**Requirement**
Can you rewrite the listing as a numbered list, from the line containing "How do I perform: Open" through the end of the listing, skipping blank lines and leaving out the pictures?

**Rows of pointing data**
[start]

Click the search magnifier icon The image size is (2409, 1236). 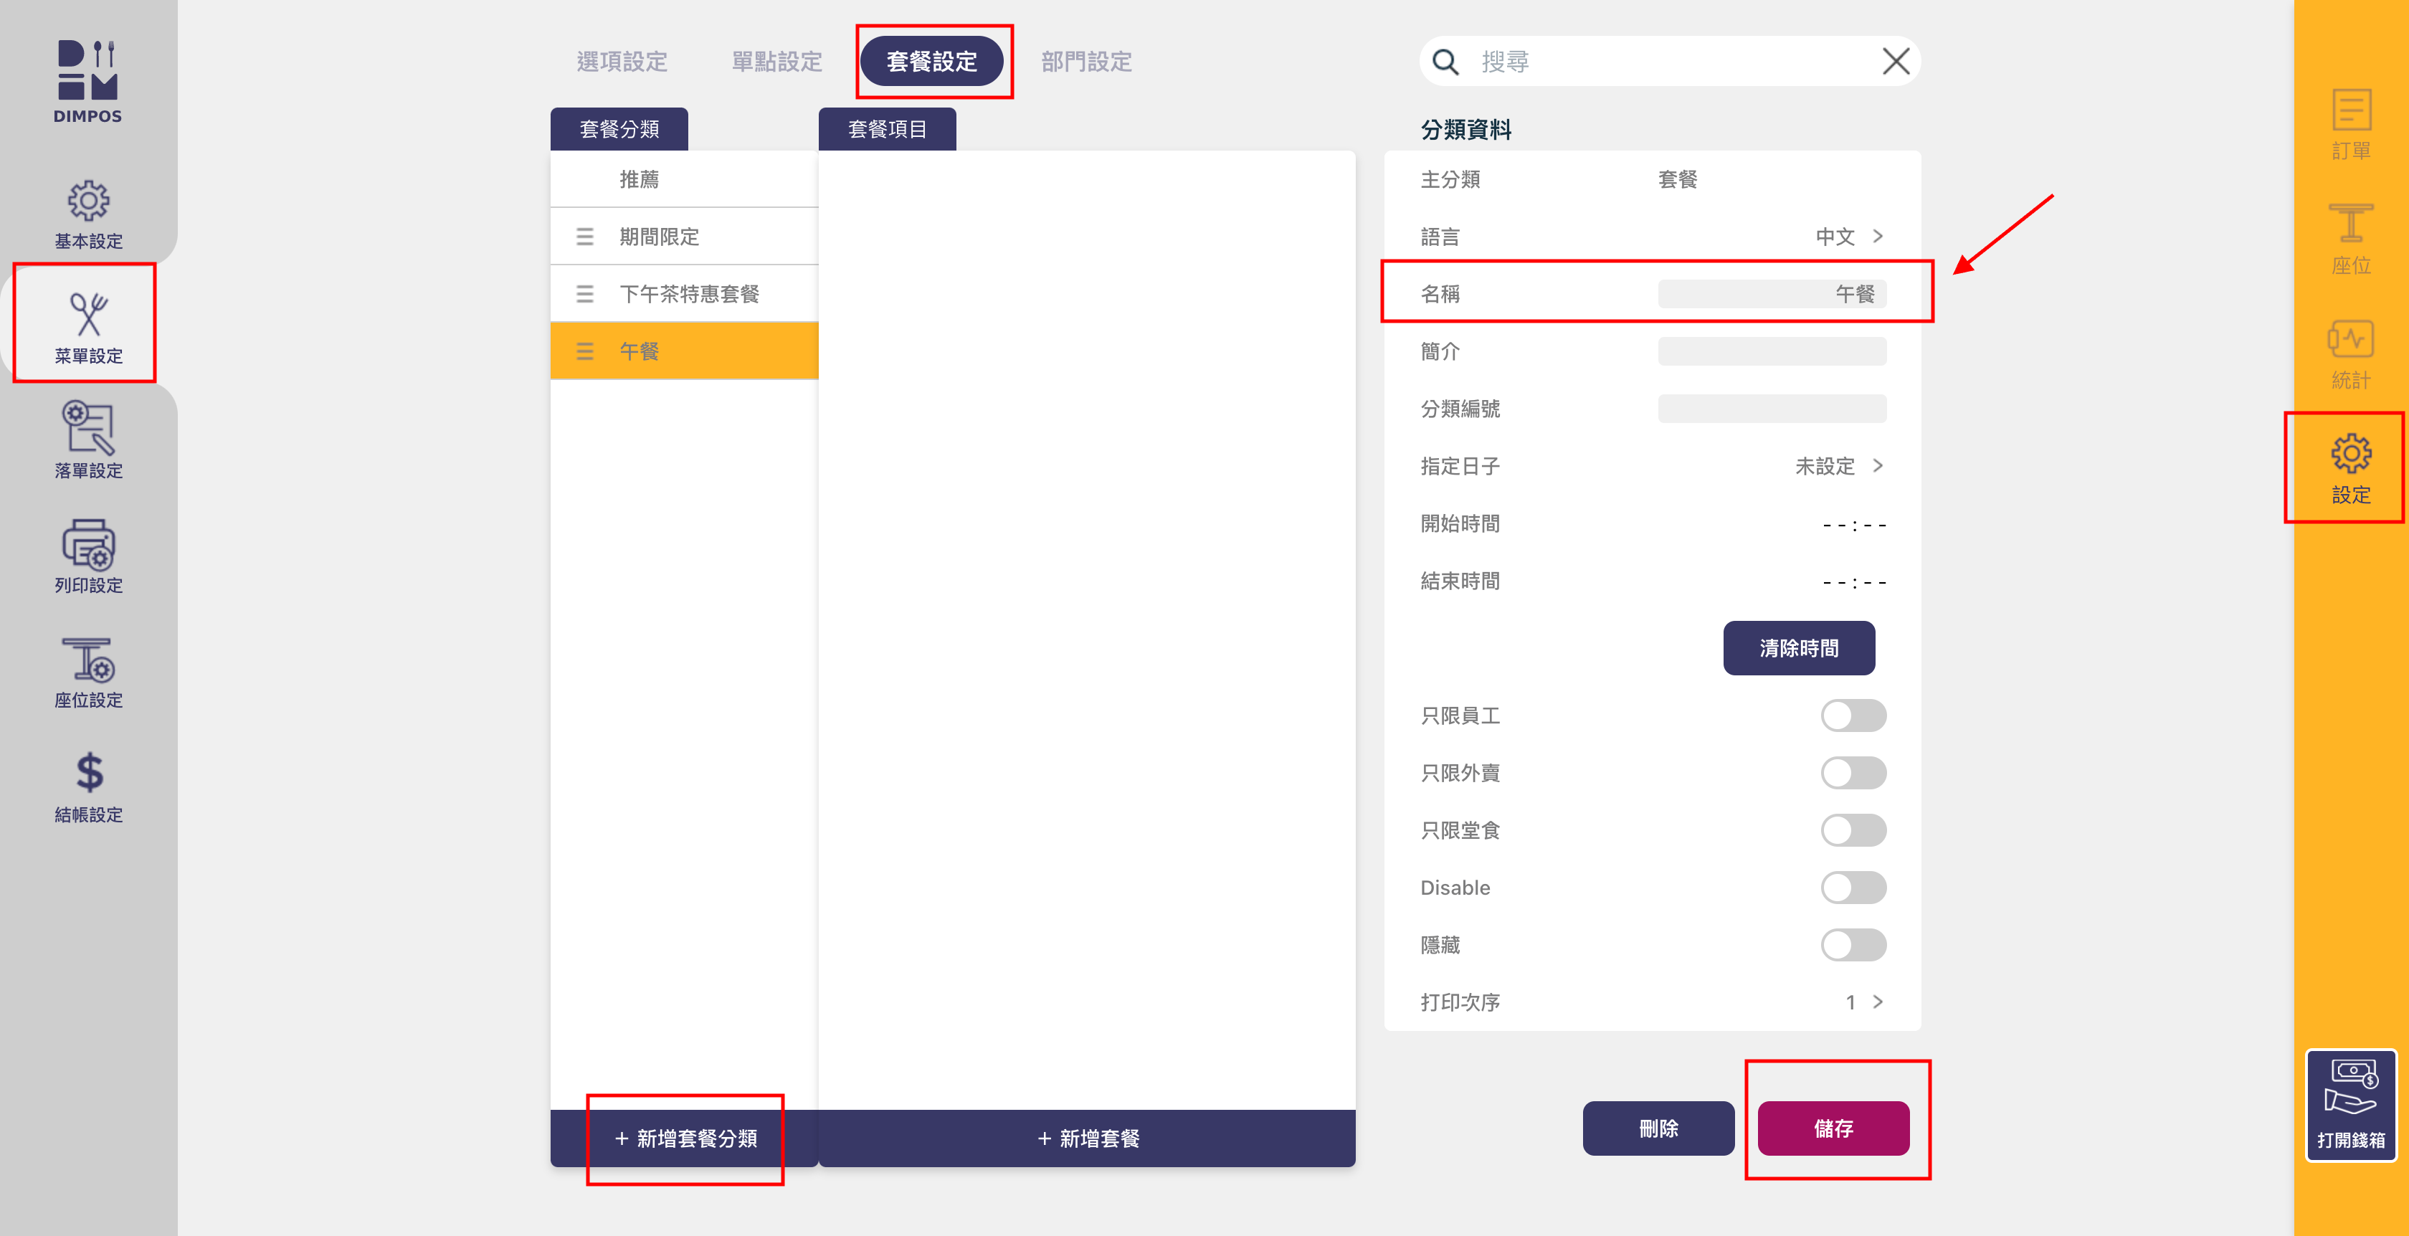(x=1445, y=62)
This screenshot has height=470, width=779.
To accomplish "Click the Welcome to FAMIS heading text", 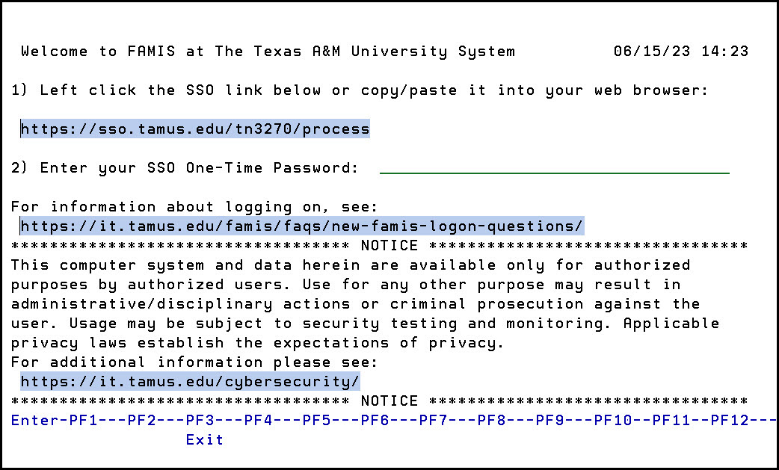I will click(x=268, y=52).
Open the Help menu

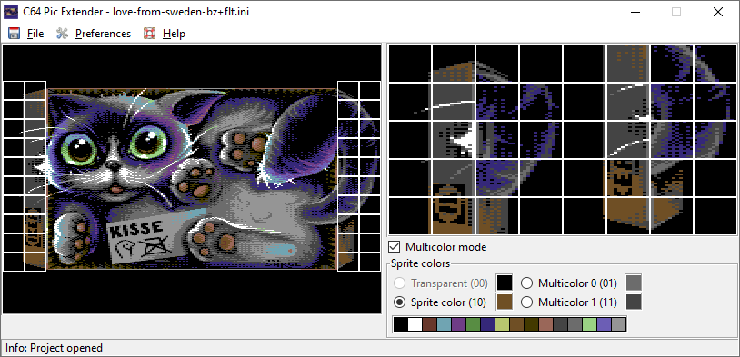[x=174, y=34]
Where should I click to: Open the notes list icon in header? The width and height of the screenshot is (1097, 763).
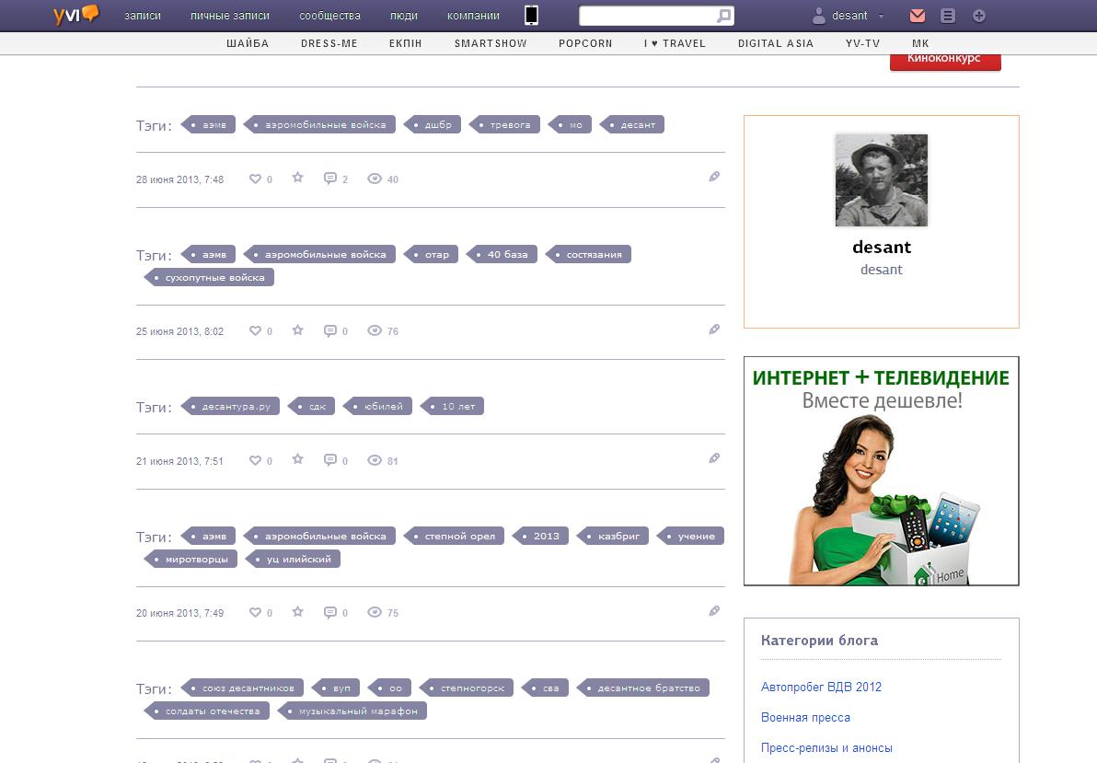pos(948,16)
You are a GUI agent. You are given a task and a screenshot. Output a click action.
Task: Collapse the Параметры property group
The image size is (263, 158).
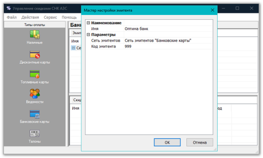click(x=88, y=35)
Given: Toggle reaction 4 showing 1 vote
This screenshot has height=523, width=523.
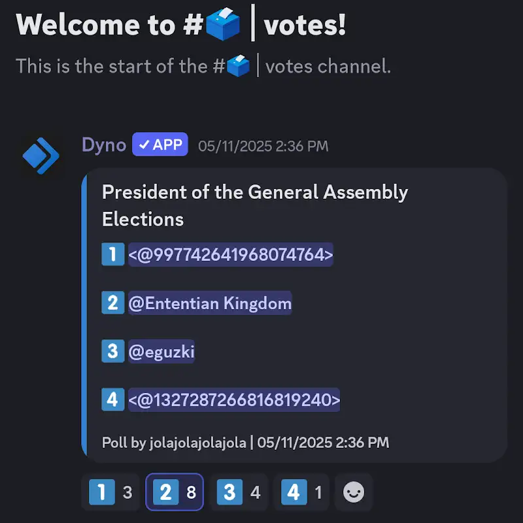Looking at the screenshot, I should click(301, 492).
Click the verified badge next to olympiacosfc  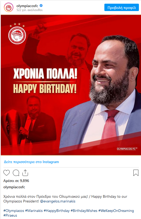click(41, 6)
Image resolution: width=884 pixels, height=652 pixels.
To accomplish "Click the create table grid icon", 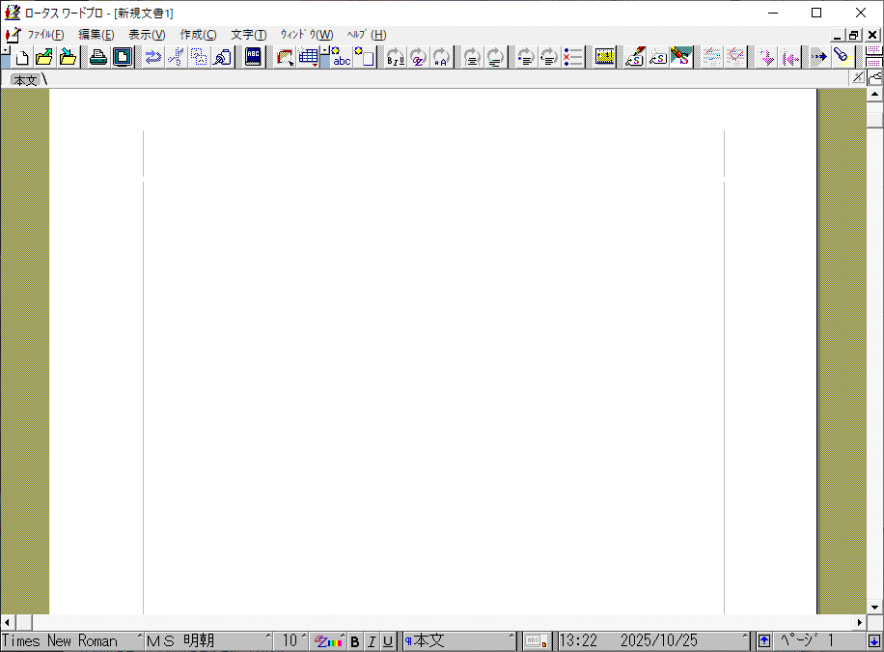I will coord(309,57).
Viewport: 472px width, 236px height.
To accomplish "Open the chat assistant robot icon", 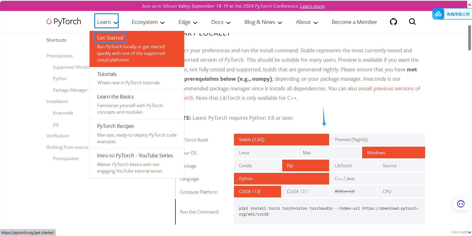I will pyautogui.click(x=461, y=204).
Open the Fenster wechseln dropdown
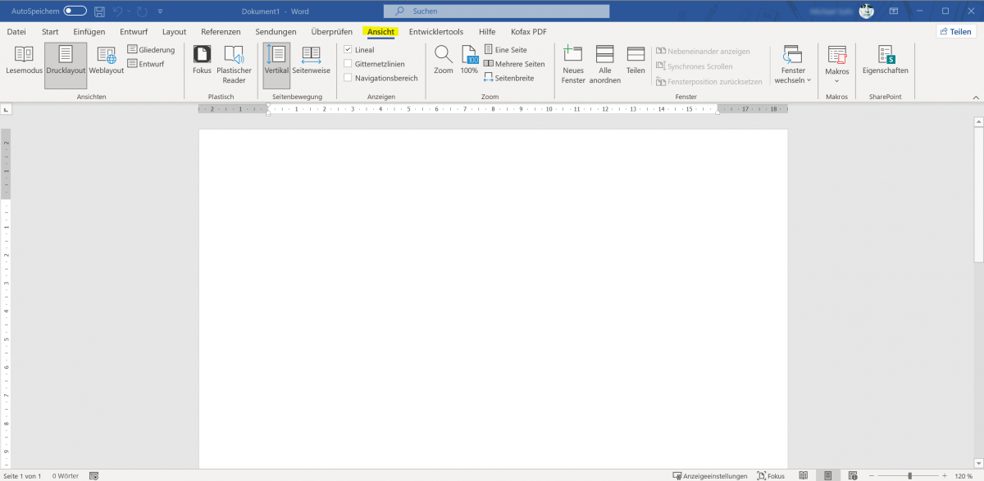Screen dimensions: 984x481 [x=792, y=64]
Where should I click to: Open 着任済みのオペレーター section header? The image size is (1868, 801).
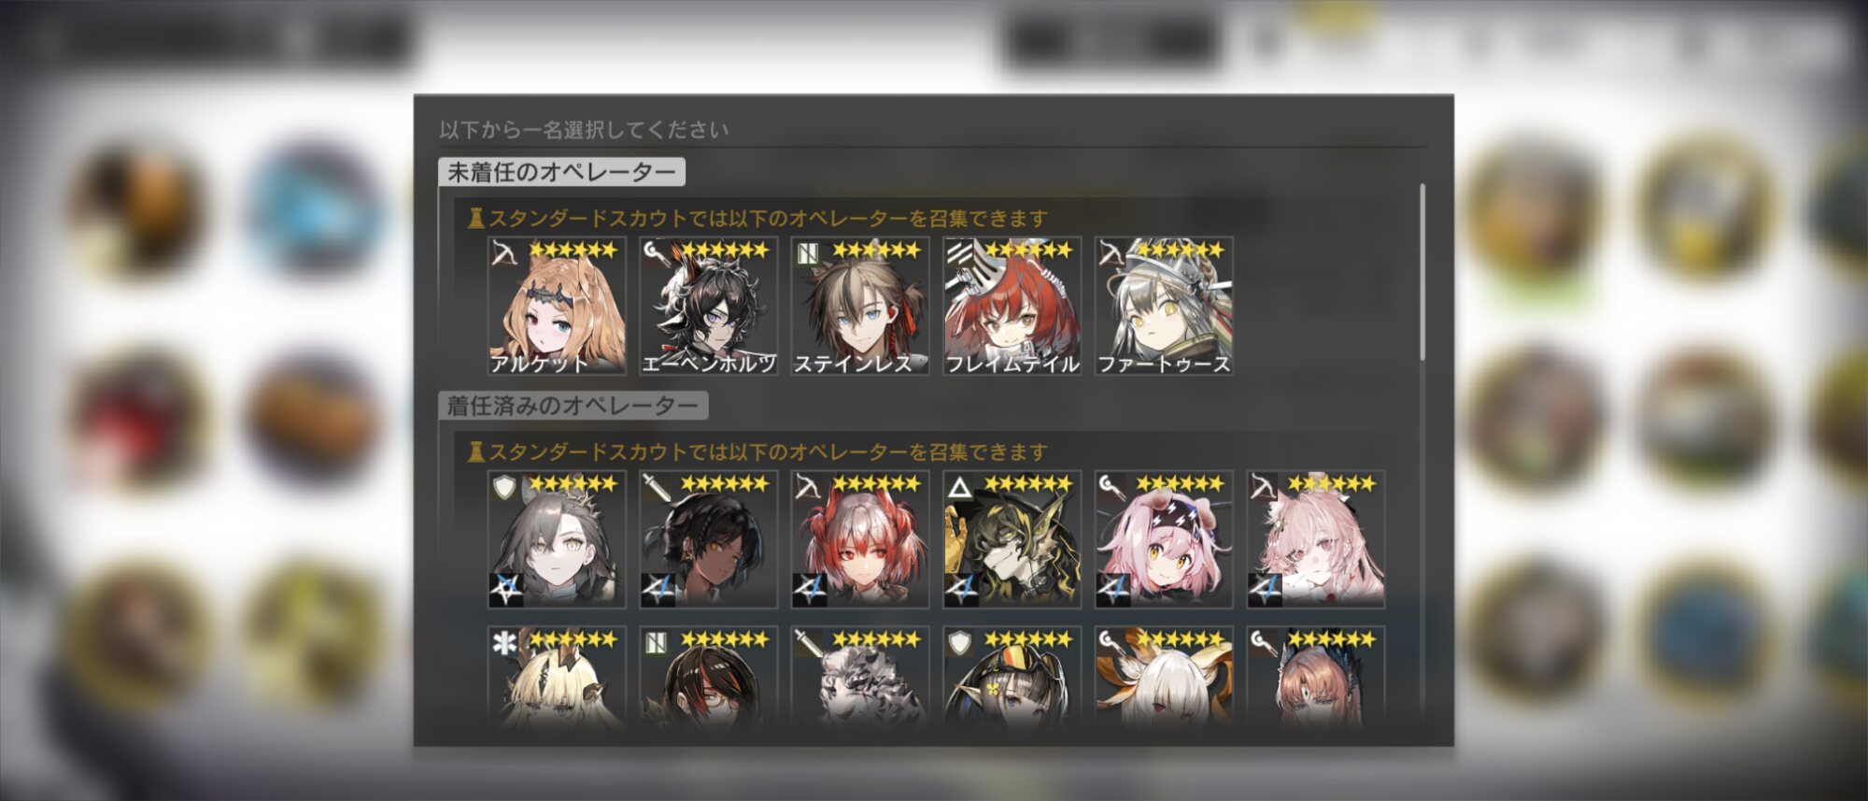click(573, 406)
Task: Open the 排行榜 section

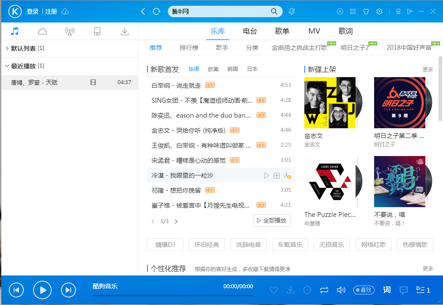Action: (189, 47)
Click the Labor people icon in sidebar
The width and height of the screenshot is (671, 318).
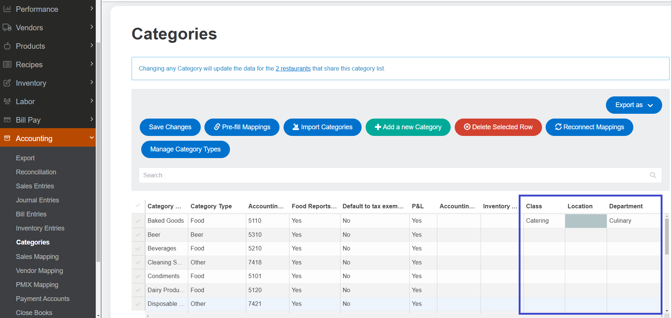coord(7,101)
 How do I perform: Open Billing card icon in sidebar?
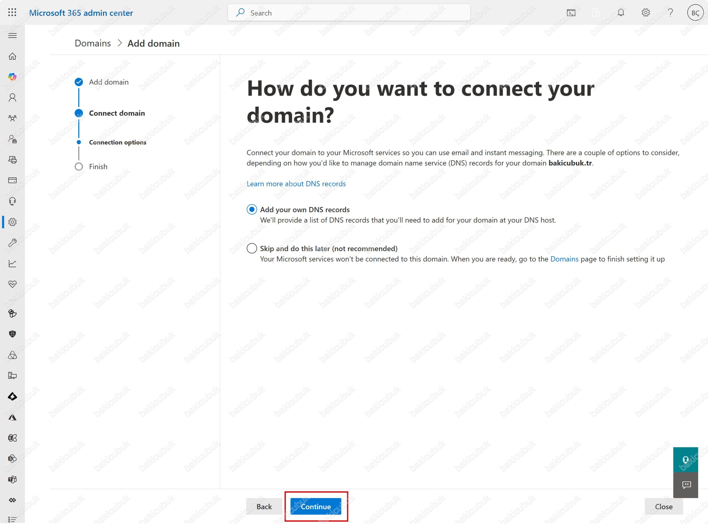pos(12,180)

[end]

**Answer for the task**
1.  How do I perform: Open Billing card icon in sidebar?
2. pos(12,180)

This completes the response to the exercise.